Affidavit and other evidence

  1. Peak reads the affidavit dated 10 July 2025 of its solicitor, Ms Katrina Sleiman, in support of the application, which exhibits a company search for Peak and ASX announcements in respect of the scheme.

  2. Peak also reads the affidavit dated 5 August 2025 of Mr Philip Rundell, its chief financial officer and company secretary. Mr Rundell describes Peak’s business and refers to the terms of the proposed scheme. Mr Rundell refers to the announcement made by Peak to ASX in July 2025 in respect of the Amendment and Novation Deed, to which I referred above, and outlines the changes made by the Amendment and Novation Deed and by the subsequent Amendment Deed made on 5 August 2025, to which I also referred above. Mr Rundell addresses the conditions precedent to the scheme, exclusivity and reimbursement fee provisions, Peak’s capital structure, and the interests of Peak directors in Peak securities. Mr Rundell also outlines the position in respect of the Entitlement Offer in some detail, and his affidavit exhibited communications between Peak and ASIC in respect of Peak’s application for approval of a nominee under s 615 of the Act in respect of the Entitlement Offer, which indicate that the Australian Securities and Investments Commission (“ASIC”) had carefully scrutinised the potential interaction between the Entitlement Offer and the scheme, prior to ultimately approving that nominee and not intervening in this application to oppose an order convening the scheme meeting. Mr Rundell also addresses the position in respect of performance rights issued by Peak and the process adopted for verification of the scheme booklet which was in conventional terms. He also addresses the proposed mechanism for dispatch of the scheme booklet; the conduct of the scheme meeting; and Peak’s proposed shareholder communications, involving a script for inbound and outbound calls; an institutional discussion guide and other, less substantive, communications. He also addressed the position in respect of three earlier email communications with Peak which I address below.
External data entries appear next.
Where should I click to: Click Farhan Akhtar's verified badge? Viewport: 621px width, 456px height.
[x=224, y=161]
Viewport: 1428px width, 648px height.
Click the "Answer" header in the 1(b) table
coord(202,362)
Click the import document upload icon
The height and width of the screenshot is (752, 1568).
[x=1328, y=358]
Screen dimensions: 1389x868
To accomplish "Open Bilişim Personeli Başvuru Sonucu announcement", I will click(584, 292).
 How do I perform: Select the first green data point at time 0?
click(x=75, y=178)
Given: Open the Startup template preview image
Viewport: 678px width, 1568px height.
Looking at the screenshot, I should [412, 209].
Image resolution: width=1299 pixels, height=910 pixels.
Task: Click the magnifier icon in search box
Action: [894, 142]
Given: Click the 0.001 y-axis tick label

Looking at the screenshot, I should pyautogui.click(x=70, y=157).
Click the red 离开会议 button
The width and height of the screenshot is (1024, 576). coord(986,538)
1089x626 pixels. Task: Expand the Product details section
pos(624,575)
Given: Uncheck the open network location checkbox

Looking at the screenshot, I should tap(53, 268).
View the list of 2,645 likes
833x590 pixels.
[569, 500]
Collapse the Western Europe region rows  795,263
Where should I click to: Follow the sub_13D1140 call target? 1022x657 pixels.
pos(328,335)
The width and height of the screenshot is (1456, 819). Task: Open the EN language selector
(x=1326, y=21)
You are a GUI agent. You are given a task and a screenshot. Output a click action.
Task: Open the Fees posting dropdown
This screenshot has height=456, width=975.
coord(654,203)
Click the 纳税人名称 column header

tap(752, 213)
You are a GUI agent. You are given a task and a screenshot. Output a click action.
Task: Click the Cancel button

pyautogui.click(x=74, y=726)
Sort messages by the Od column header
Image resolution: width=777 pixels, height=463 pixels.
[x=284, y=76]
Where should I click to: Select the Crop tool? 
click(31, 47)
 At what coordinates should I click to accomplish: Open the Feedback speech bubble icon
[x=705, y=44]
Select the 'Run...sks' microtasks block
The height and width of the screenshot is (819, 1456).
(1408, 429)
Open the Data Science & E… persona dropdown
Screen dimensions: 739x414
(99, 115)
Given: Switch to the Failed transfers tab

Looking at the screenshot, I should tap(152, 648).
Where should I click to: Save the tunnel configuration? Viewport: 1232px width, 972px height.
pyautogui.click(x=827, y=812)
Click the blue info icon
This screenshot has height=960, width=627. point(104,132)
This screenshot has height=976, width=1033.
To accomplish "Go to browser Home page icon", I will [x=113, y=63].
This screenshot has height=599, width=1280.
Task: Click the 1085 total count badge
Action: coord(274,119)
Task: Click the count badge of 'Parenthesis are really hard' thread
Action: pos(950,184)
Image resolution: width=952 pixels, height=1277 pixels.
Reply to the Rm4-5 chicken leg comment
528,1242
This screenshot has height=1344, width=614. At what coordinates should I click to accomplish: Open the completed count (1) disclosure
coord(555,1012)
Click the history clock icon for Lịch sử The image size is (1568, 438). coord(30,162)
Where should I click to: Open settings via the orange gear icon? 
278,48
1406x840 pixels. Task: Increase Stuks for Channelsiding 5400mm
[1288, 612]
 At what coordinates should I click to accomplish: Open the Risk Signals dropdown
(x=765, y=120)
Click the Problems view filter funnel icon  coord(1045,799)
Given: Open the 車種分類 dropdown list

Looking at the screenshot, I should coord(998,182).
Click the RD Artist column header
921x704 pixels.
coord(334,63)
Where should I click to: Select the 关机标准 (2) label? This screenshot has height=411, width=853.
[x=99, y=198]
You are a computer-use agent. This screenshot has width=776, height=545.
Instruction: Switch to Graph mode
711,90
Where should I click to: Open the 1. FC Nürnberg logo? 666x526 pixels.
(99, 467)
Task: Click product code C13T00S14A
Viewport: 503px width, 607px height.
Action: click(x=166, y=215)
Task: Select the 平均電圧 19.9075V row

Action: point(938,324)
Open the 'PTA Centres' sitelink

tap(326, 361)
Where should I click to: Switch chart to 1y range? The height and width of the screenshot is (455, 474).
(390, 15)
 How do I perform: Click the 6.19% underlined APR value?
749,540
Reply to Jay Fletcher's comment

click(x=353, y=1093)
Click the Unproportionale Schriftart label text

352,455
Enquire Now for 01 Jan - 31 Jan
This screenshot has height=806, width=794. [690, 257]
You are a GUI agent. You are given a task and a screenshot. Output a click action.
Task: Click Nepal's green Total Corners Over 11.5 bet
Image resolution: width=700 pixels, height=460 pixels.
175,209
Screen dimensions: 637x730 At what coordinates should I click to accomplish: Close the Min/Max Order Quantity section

  3. By her affidavit dated 6 August 2025, Dr Shasha Lu, who is a non-executive director of Peak and a director of Shenghe, addressed the position as to Shenghe and its holding of shares in Peak; the verification process adopted by Shenghe in respect of information concerning it contained in the scheme booklet, which was also in conventional form; and the manner in which the scheme consideration would be funded by Shenghe.

  4. Peak also tendered a letter dated 7 August 2025 from ASIC (Ex 2), in common form, which reserved ASIC’s position under s 411(17)(b) of the Act to the second Court hearing; indicated that ASIC had had a reasonable opportunity to examine the terms of the scheme and the draft explanatory statement to make submissions to the Court and ASIC had had examined the scheme and the explanatory statement; and noted that ASIC did not currently propose to appear to make submissions or intervene to oppose the scheme at the first Court hearing.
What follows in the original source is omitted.